The blue bank has implemented Google Cloud in a bid to accelerate the delivery of data-driven business insights to its Institutional customers.
Written by Asha Barbaschow, Contributor on

The Australia and New Zealand Banking Group (ANZ) has turned to Google Cloud in a bid to boost its data and analytics capability.

According to ANZ, the initiative is expected to accelerate the delivery of data-driven business insights to its Institutional Customers.

It comes after a proof-of-concept was conducted, which ANZ said used Google's secure cloud tech to analyse aggregated, de-identified data sets for customer insights, instead of performing the task manually.

The announcement follows the bank earlier this month opening some of its ATMs to accept cash withdrawal via smartphones and smartwatches, and adopting Atlassian's range of software as it continues its push into agile ways of working.

"Increasingly, our Institutional customers are looking to us for strategic partnership in addition to the financial products and services we offer.
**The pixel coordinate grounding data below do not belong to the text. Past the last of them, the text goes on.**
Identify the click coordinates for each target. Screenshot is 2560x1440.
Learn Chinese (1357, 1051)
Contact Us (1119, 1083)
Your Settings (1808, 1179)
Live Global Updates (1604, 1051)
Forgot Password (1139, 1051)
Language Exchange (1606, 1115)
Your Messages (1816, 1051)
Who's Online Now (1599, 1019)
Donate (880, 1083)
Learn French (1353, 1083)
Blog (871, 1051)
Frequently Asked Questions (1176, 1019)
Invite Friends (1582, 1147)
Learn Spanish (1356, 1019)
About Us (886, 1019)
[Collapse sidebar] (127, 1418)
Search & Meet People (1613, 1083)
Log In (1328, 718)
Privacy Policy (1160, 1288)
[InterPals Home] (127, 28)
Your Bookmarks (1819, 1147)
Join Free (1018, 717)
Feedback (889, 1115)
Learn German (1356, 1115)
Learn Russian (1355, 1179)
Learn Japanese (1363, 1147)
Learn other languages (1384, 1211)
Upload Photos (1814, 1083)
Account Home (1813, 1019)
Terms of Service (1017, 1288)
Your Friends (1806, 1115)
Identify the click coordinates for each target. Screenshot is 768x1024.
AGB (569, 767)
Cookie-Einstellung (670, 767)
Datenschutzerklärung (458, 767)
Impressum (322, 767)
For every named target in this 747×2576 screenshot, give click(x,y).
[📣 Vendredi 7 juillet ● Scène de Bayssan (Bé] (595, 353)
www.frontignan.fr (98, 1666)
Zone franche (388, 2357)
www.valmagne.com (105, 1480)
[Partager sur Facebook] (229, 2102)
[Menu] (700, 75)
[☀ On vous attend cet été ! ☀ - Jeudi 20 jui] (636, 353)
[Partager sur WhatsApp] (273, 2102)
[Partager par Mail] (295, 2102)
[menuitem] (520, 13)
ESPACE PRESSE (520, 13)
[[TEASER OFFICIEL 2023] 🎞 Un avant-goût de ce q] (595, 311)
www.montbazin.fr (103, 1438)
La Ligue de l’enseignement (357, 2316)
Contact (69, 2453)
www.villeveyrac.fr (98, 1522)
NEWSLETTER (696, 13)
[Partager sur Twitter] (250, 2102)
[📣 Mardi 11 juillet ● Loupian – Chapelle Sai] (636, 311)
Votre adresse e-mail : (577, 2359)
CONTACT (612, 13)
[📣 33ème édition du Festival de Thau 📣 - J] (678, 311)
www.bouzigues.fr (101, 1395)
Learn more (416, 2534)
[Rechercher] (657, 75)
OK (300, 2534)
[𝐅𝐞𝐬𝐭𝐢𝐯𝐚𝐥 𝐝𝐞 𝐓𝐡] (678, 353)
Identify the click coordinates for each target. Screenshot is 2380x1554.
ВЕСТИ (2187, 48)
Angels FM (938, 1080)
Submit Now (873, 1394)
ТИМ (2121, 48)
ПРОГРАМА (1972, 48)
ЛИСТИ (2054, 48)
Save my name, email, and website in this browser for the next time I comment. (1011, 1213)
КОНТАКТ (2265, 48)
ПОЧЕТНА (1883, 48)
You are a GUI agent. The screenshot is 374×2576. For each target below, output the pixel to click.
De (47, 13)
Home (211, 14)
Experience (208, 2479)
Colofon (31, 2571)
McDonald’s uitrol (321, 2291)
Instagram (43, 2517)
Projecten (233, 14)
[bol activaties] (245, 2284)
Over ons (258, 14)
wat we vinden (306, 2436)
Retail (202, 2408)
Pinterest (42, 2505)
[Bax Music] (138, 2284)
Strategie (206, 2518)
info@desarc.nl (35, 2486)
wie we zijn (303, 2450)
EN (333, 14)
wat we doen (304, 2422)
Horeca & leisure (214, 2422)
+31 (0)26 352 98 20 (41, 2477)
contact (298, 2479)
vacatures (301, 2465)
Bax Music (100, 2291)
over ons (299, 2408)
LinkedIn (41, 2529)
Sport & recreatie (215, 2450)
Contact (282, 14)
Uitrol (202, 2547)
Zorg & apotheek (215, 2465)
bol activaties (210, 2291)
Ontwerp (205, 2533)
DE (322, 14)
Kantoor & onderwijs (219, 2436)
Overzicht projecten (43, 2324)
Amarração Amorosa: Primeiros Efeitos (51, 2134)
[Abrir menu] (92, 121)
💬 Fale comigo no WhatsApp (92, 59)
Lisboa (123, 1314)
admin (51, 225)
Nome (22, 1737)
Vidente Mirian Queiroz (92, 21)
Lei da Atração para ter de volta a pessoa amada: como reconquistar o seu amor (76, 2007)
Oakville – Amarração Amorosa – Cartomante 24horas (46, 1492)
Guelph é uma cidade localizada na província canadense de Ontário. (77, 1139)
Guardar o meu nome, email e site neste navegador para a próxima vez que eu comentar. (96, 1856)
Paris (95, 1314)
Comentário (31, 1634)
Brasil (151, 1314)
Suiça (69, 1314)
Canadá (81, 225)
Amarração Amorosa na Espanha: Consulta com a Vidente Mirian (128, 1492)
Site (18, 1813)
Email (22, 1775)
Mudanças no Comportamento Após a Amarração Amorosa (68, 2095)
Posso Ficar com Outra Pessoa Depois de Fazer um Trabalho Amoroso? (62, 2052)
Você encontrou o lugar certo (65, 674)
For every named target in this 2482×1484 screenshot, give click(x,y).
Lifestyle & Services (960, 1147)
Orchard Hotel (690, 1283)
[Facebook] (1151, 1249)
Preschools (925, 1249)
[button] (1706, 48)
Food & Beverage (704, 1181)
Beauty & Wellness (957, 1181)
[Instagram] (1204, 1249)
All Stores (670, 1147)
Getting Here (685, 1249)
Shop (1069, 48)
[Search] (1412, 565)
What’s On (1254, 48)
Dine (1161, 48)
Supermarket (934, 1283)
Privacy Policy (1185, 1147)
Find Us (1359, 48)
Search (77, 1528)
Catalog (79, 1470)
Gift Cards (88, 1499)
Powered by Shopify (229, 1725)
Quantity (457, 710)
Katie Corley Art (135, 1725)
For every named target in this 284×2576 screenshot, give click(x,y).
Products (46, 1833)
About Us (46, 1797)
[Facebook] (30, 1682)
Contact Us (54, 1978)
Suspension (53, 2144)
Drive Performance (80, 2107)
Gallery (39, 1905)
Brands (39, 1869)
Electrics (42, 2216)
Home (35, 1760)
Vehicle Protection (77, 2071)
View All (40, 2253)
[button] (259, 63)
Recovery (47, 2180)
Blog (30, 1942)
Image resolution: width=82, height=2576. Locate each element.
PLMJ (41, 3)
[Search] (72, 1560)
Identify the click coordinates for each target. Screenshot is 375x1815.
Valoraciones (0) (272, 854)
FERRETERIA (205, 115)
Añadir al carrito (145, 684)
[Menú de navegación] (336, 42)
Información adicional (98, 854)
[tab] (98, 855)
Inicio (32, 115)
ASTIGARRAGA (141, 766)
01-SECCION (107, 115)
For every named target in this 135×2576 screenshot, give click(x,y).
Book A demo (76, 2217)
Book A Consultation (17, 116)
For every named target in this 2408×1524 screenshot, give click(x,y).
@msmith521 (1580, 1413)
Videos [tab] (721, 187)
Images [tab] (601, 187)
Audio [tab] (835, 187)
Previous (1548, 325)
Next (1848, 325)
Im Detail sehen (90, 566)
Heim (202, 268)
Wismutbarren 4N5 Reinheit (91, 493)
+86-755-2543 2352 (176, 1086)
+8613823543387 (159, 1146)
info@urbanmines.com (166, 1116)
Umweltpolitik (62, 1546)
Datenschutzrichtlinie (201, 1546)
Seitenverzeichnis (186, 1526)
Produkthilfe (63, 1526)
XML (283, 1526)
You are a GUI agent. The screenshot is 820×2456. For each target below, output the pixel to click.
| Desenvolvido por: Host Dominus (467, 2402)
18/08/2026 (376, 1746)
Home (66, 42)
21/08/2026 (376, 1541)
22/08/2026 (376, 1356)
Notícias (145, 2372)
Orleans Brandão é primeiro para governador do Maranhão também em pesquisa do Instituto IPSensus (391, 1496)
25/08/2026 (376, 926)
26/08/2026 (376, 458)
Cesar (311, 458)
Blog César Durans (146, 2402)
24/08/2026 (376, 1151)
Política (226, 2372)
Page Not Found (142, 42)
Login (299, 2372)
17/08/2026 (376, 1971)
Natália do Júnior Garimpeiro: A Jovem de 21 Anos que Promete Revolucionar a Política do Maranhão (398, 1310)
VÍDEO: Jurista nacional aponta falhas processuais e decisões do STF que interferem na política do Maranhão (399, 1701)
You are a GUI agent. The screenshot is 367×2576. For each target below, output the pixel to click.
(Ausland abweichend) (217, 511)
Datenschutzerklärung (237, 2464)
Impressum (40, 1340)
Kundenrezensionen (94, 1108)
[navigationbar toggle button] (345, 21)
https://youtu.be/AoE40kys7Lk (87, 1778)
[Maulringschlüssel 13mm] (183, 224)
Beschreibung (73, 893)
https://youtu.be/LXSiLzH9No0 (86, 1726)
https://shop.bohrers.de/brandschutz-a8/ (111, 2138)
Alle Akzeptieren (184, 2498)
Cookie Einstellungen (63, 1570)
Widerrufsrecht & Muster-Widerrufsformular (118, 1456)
The cloud-based platform can give our bankers meaningful data insights instantly -- as it allows us to process data 250 times faster," ANZ Head of Data and Digital, Institutional Joss Raines said on Wednesday.

"Over time we can help customers make informed business decisions more quickly on issues like liquidity, risk, and cash management, or strategic calls like store locations, inventory, and market positioning."

The announcement from ANZ comes as a report from the Australian Securities and Investments Commission (ASIC) highlighted an "unacceptable" delay in financial institutions reporting a "significant" breach, asking banks to remedy this by improving its data collection and the operation of their business and compliance IT systems.

The report [PDF] found that ANZ in addition to the Commonwealth Bank of Australia (CBA), the National Australia Bank (NAB), and Westpac are taking an average of 150 days to investigate and lodge a breach report to ASIC.

Under the law, all financial institutions are required to have a process that effectively identify breaches and then reports significant breaches to ASIC within 10 business days of becoming aware of them. Failure to do so is a criminal offence.

"The identified instances of non-compliance with the 10 business days reporting requirement are unacceptable, especially when the legal requirement is to report 'as soon as practicable' but no later than 10 business days from awareness," ASIC wrote in its report.

The major financial groups also took an average of 1,726 days to identify an incident that was later determined to be a significant breach.

ASIC also found that some of the IT systems used by financial providers had limited search functionality, which the regulator said, in combination with a fragmented approach to recording information over many databases, inhibited the identification and investigation of a number of significant breaches.

The report from ASIC follows CBA in June entering into an agreement with Austrac to end civil proceedings initiated in August 2017.

The agreement sees the bank admitting to 53,750 breaches of the Anti-Money Laundering and Counter-Terrorism Financing Act (AML/CTF), which included failing to hand over 53,506 threshold transaction reports (TTRs) for cash transactions over AU$10,000 to the regulator through intelligent deposit machines (IDMs) for almost three years between November 2012 and September 2015; and for a period of three years not complying with its AML/CTF program across 778,370 transactions.